There's a lot of it about. Stand by for a flood of examples!
Yes I've got a couple. A teacher wrote on a child's piece of work "You could of done alot better."

A sign in my son's classroom "please keep your draws tidy".
These made me laugh. There used to be a sign in my daughter's primary school saying "Sandels may not be worn for PE".
Absolutely banana's
One of the two lifts in my local supermarket is not working. A sign next to it apologises for the "inconvience."
This advert had to be written on some kind of word processing software, so I would have thought that the original spellchecker would have flagged up a problem.
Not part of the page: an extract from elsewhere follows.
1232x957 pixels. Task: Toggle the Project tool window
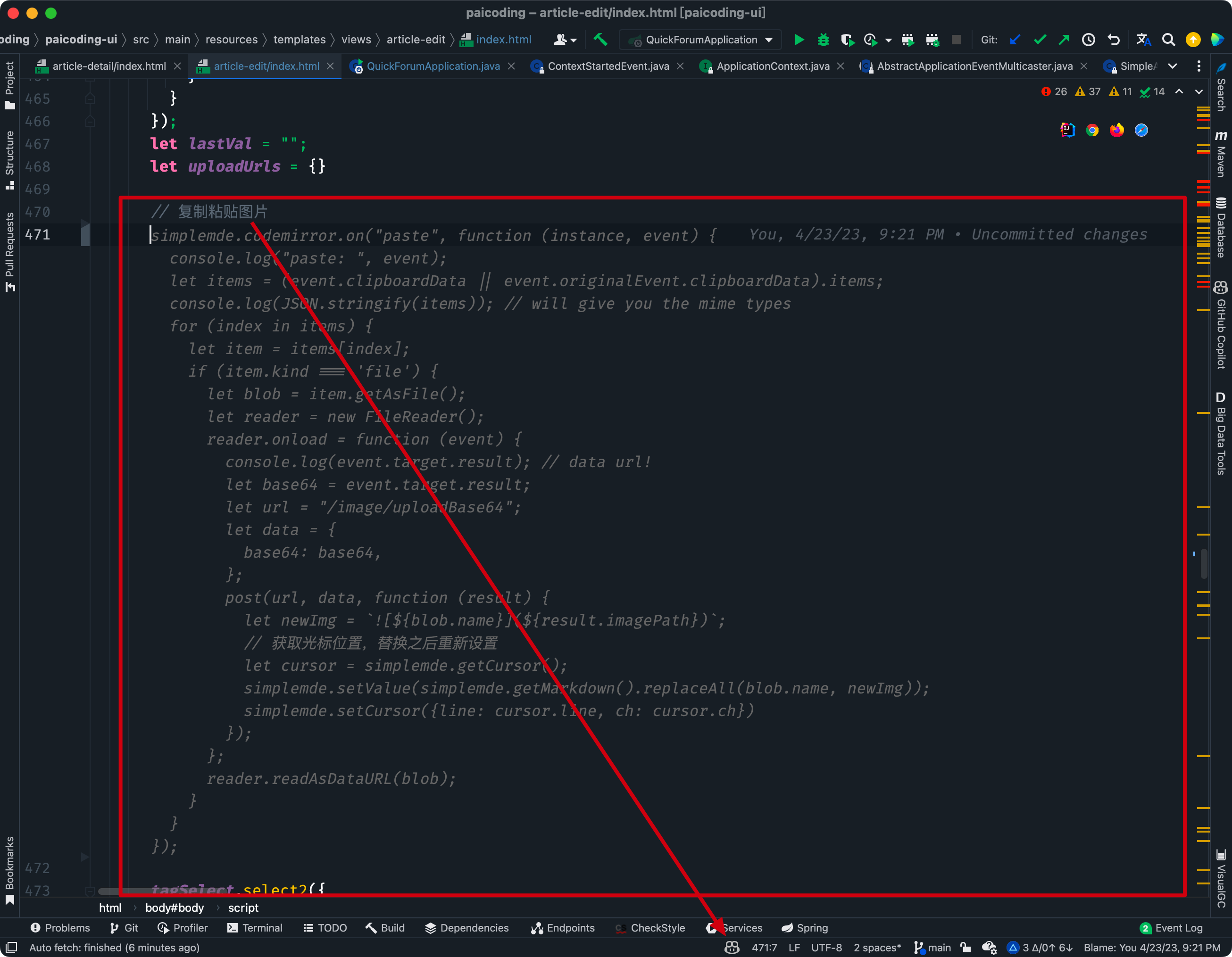9,84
My spelling is far from 100% and I rely on my spellchecker to help.
I'm very worried about the outbreak of 'Influnza' due this Winter, according to our doctor's surgery notice. :(
I had that last winter, and very nasty it was too !
I have to smile at the several spellings of "definitely"....including "defiantly"!
As a student teacher in my first term we were sent into a school to observe, I really didn't know what to do about the title Golden Hampster written on the board.
Years later, over our 3.30 on Friday glass of wine, we were talking about irritating things, someone mentioned 'our/are' which in Salford is almost an accent thing, it's only rarely written but I mentioned the would of/ would have confusion. A young teacher, a very good teacher too, didn't realise that 'would of' is wrong.
At a parents' evening, the mother of one of the boys in my tutor group came up to me and said "I've got to see Stephen's English teacher next but his handwriting is so bad that I simply can't read what he's written on Stephen's report. Can you help me make sense of it, please?"

I looked at what Stephen's English teacher had written and, after a bit of squinting, I managed to make sense of it. It read "Stephen's work is frequently illegible" ;-)
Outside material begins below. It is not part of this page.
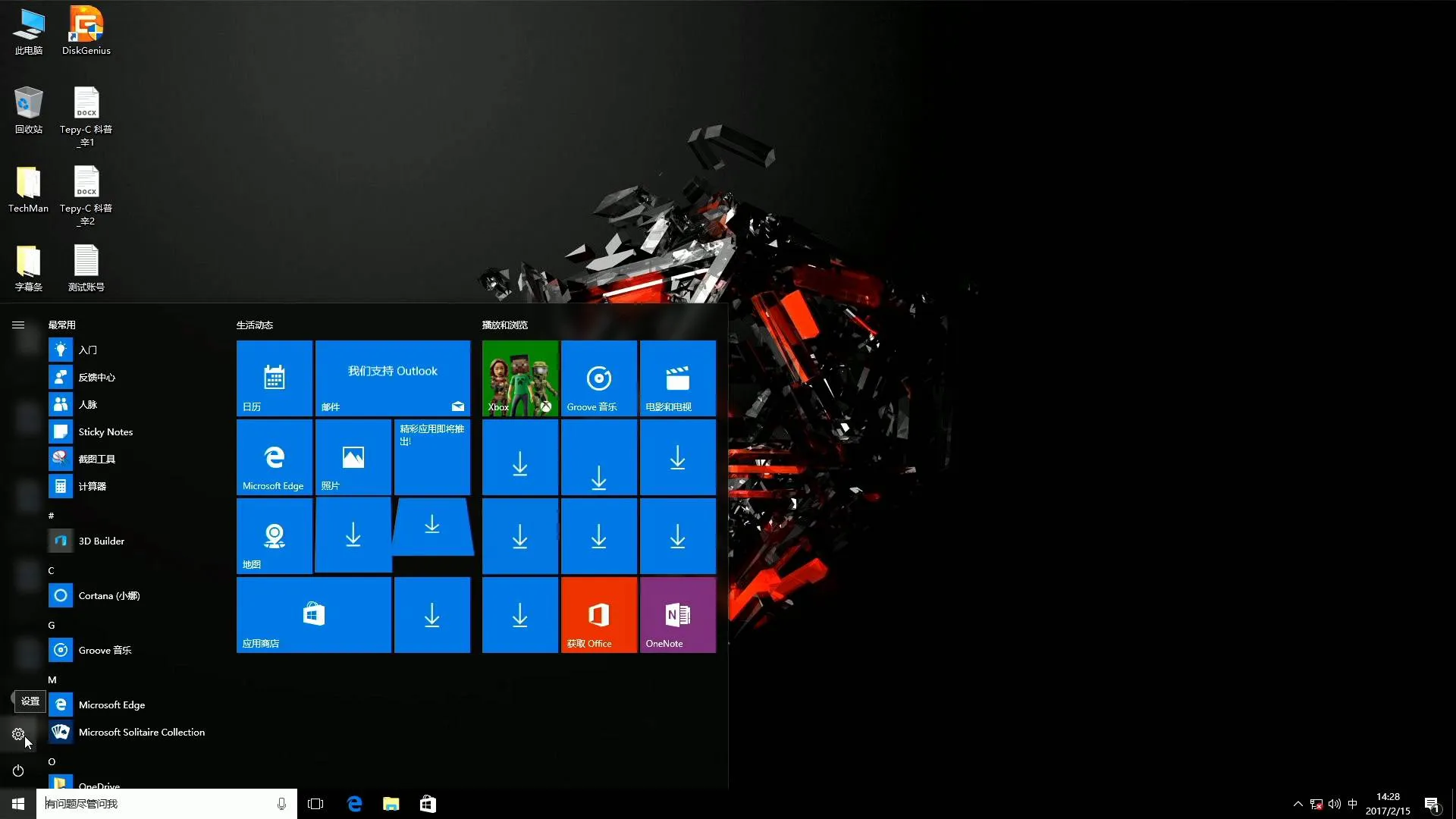Click the 获取 Office tile
Image resolution: width=1456 pixels, height=819 pixels.
coord(599,615)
there always seems to be shepards pie on the menu at the local pub !
Earlier this year I was visiting a well-known “seat of learning” in the South of England. In the student shop was this notice:

There are no longer discounts available on the news papers.

To apply for news paper discounts/vouchers you can iether (sic):

Subscribe
Use a Smart App
Use Online Access

You have to provide student ID infromation (sic)
We except (sic) news paper vouchers.
They could of tried harder ;)
Mixing the words "compliment" and "complement" gives rise to many strange (and funny) signs.
This isn't a new problem. When I was a teaching assistant in the seventies I frequently spent my breaks going round the classrooms correcting spelling mistakes on the blackboards. (Am I allowed to call them that?)
My 'favourite' recently was a sentence put on the board for the children to copy in their best writing. ' I went to the Isle of Wite. The boats on the see had big sales'. The same teacher was very fond of 'fury 'animals.